Scott Walker: "A reporter asked me, 'don't the protesters have a right to be heard?' I said absolutely. They absolutely have a right to be heard. This is America. Anyone can say or do whatever they want about the government. They can challenge the government no matter who's in power."Wow, now that's America...but wait, you're government doesn't have to listen to their "noise,"
Walker: "But then I said to that reporter. I wasn't going to let the noise of the protesters drown out voices of the majority of people who elected us to do the things that we were going to do."Noise? Daily demonstrations where 20,000 to 60,000 average Americans protested...topping out at 100,000, not to mention 1 million recall signatures, and that's what Walker calls "noise?"

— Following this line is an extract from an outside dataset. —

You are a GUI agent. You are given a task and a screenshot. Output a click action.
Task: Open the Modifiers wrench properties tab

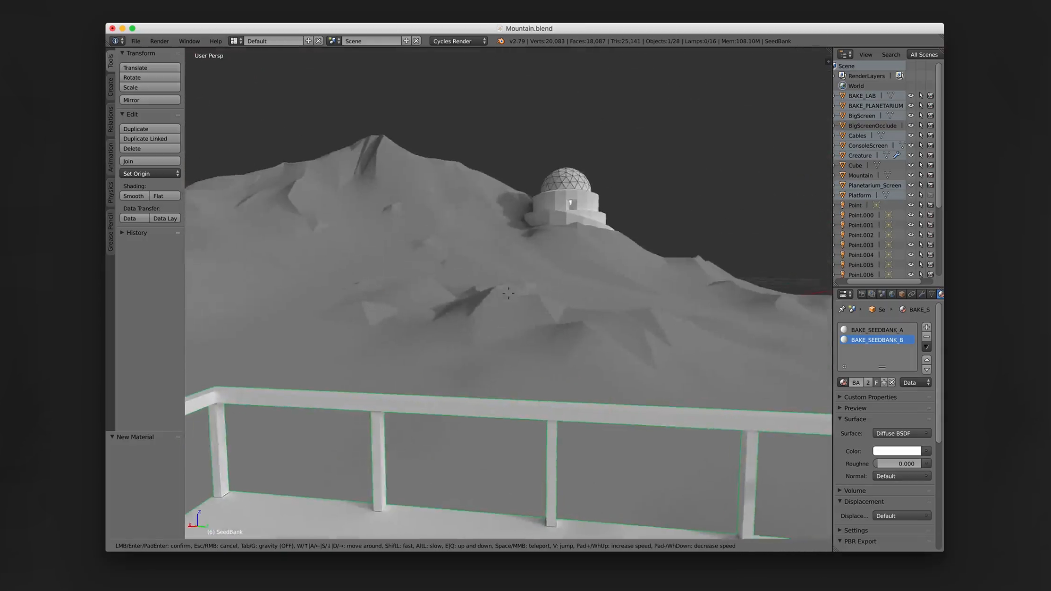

Walker doesn't really believe what he said at CPAC either. Like the title of his book, "Unintimidated" suggests point blank, he thinks protesters are trying to intimidate him, personally. What an ego.
So protesting, challenging the government, is one big waste of time. And oddly, all protesters are paid by George Soros, big monied special interests, and ordered around by union thugs. Not one or 10 Republicans in the crowd?
Esquire's Charlie Pierce described Scott Walker's bravery and authoritarianism this way:
Alone among the crowd of candidates, Walker most clearly is running on his record of being a complete prick to the right people – which include teachers and nurses and the people who clean up after Alzheimer's patients in group homes. He truly is a remarkable liar, already a far more remarkable liar than even Mitt Romney was, and I didn't think that was possible. For example, the evidence is that while he managed to ram his programs through his pet legislature, he hid behind his capitol police. He took a tunnel to get to the office. He and his pet legislature changed the rules of what was allowed in the Wisconsin capitol building, which always had been open space. He was unintimidated by singing grandmothers because his administration had them arrested and hauled away.
And, it scarcely needs to be mentioned, when 100,000 of his constituents showed up on his lawn, Scott Walker did not deign to meet with them.
(And, you have to admit, it takes some big clanging brass ones to talk about "taking on the big special interests" a couple of weeks after giving $250 million of that sweet taxpayer cash to the owners of the Milwaukee Bucks, to say nothing of riding to victory three times on tidal waves of dark money.)